Your response must be an exact transcription of the lines from the one containing "The height and" through the final line of the data.

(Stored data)
★ ★ ★ ★

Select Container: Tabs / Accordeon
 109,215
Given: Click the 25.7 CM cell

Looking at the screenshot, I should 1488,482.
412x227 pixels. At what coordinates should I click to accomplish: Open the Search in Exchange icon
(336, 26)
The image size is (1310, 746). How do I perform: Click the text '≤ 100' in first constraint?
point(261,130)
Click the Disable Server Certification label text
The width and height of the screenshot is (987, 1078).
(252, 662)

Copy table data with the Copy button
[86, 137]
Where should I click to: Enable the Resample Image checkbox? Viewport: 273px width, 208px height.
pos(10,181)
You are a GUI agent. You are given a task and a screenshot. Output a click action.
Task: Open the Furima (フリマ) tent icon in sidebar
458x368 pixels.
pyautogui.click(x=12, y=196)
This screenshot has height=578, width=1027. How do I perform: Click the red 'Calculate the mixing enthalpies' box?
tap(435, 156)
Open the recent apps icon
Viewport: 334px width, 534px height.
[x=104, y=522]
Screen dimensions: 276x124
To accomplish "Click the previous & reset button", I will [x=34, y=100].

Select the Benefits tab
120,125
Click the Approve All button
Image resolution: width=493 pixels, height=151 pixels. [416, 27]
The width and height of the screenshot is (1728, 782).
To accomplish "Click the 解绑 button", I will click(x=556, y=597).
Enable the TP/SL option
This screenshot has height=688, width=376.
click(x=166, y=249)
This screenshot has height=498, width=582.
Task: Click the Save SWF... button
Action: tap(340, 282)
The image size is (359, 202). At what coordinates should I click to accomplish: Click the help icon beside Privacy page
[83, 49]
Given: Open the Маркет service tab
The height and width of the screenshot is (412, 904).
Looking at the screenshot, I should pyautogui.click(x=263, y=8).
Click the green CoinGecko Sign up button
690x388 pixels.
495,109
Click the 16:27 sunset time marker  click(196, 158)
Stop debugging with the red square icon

★ ★ ★ ★

- RESPONSE FOR THIS EXERCISE -
The height and width of the screenshot is (412, 904).
Looking at the screenshot, I should pyautogui.click(x=263, y=8).
Click the green CoinGecko Sign up button
690x388 pixels.
495,109
Click the 16:27 sunset time marker  click(196, 158)
Stop debugging with the red square icon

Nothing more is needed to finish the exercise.